### EXTRACTED RECORDS
— begin —

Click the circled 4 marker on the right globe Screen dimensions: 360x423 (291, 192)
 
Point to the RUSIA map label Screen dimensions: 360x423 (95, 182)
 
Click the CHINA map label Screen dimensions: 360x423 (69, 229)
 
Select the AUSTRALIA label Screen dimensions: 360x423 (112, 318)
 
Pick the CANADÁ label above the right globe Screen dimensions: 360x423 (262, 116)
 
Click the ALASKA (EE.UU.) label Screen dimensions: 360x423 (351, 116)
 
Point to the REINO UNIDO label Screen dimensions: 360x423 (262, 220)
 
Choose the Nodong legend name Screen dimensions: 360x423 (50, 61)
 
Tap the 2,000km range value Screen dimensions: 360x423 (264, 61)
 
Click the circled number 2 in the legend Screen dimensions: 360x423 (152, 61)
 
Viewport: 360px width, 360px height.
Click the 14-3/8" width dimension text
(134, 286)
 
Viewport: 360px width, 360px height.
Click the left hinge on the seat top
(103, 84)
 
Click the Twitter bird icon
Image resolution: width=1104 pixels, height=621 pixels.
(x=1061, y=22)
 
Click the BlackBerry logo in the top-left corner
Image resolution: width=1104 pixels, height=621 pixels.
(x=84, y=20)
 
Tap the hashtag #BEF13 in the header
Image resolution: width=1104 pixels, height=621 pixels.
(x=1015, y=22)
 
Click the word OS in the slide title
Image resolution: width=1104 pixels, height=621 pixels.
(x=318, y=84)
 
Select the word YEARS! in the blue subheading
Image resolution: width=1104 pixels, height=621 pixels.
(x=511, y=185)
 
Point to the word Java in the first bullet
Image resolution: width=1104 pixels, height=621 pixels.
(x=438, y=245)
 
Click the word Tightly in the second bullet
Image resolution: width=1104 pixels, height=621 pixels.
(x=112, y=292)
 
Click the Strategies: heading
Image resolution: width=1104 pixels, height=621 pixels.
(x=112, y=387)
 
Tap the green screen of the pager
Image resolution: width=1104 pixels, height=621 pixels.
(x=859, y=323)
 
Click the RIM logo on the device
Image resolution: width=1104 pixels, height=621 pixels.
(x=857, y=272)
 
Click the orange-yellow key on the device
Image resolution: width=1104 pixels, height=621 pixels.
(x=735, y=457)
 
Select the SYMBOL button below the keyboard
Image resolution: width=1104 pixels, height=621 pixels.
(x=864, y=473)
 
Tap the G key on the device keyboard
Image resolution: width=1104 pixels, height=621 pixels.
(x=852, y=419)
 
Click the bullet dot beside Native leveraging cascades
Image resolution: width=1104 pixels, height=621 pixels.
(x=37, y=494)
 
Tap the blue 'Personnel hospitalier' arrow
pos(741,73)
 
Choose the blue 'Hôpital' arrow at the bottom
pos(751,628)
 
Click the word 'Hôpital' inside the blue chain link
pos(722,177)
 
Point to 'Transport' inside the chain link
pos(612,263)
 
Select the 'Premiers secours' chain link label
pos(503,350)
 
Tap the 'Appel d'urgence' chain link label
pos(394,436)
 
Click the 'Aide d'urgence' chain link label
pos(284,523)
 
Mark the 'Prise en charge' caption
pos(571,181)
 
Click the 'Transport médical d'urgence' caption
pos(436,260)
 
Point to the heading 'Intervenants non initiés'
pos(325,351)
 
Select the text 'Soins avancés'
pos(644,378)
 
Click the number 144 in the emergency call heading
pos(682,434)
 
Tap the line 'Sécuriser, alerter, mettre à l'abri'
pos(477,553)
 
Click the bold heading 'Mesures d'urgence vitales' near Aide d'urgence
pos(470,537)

— end —

### TASK INSTRUCTIONS
Rewrite all the lines above, changing every "chain link" to "chain segment" and leaving everything else untouched.

### EXPECTED ANSWER
Click the circled 4 marker on the right globe Screen dimensions: 360x423 (291, 192)
 
Point to the RUSIA map label Screen dimensions: 360x423 (95, 182)
 
Click the CHINA map label Screen dimensions: 360x423 (69, 229)
 
Select the AUSTRALIA label Screen dimensions: 360x423 (112, 318)
 
Pick the CANADÁ label above the right globe Screen dimensions: 360x423 (262, 116)
 
Click the ALASKA (EE.UU.) label Screen dimensions: 360x423 (351, 116)
 
Point to the REINO UNIDO label Screen dimensions: 360x423 (262, 220)
 
Choose the Nodong legend name Screen dimensions: 360x423 (50, 61)
 
Tap the 2,000km range value Screen dimensions: 360x423 (264, 61)
 
Click the circled number 2 in the legend Screen dimensions: 360x423 (152, 61)
 
Viewport: 360px width, 360px height.
Click the 14-3/8" width dimension text
(134, 286)
 
Viewport: 360px width, 360px height.
Click the left hinge on the seat top
(103, 84)
 
Click the Twitter bird icon
Image resolution: width=1104 pixels, height=621 pixels.
(x=1061, y=22)
 
Click the BlackBerry logo in the top-left corner
Image resolution: width=1104 pixels, height=621 pixels.
(x=84, y=20)
 
Tap the hashtag #BEF13 in the header
Image resolution: width=1104 pixels, height=621 pixels.
(x=1015, y=22)
 
Click the word OS in the slide title
Image resolution: width=1104 pixels, height=621 pixels.
(x=318, y=84)
 
Select the word YEARS! in the blue subheading
Image resolution: width=1104 pixels, height=621 pixels.
(x=511, y=185)
 
Point to the word Java in the first bullet
Image resolution: width=1104 pixels, height=621 pixels.
(x=438, y=245)
 
Click the word Tightly in the second bullet
Image resolution: width=1104 pixels, height=621 pixels.
(x=112, y=292)
 
Click the Strategies: heading
Image resolution: width=1104 pixels, height=621 pixels.
(x=112, y=387)
 
Tap the green screen of the pager
Image resolution: width=1104 pixels, height=621 pixels.
(x=859, y=323)
 
Click the RIM logo on the device
Image resolution: width=1104 pixels, height=621 pixels.
(x=857, y=272)
 
Click the orange-yellow key on the device
Image resolution: width=1104 pixels, height=621 pixels.
(x=735, y=457)
 
Select the SYMBOL button below the keyboard
Image resolution: width=1104 pixels, height=621 pixels.
(x=864, y=473)
 
Tap the G key on the device keyboard
Image resolution: width=1104 pixels, height=621 pixels.
(x=852, y=419)
 
Click the bullet dot beside Native leveraging cascades
Image resolution: width=1104 pixels, height=621 pixels.
(x=37, y=494)
 
Tap the blue 'Personnel hospitalier' arrow
pos(741,73)
 
Choose the blue 'Hôpital' arrow at the bottom
pos(751,628)
 
Click the word 'Hôpital' inside the blue chain segment
pos(722,177)
 
Point to 'Transport' inside the chain segment
pos(612,263)
 
Select the 'Premiers secours' chain segment label
pos(503,350)
 
Tap the 'Appel d'urgence' chain segment label
pos(394,436)
 
Click the 'Aide d'urgence' chain segment label
pos(284,523)
 
Mark the 'Prise en charge' caption
pos(571,181)
 
Click the 'Transport médical d'urgence' caption
pos(436,260)
 
Point to the heading 'Intervenants non initiés'
pos(325,351)
 
Select the text 'Soins avancés'
pos(644,378)
 
Click the number 144 in the emergency call heading
pos(682,434)
 
Tap the line 'Sécuriser, alerter, mettre à l'abri'
pos(477,553)
 
Click the bold heading 'Mesures d'urgence vitales' near Aide d'urgence
pos(470,537)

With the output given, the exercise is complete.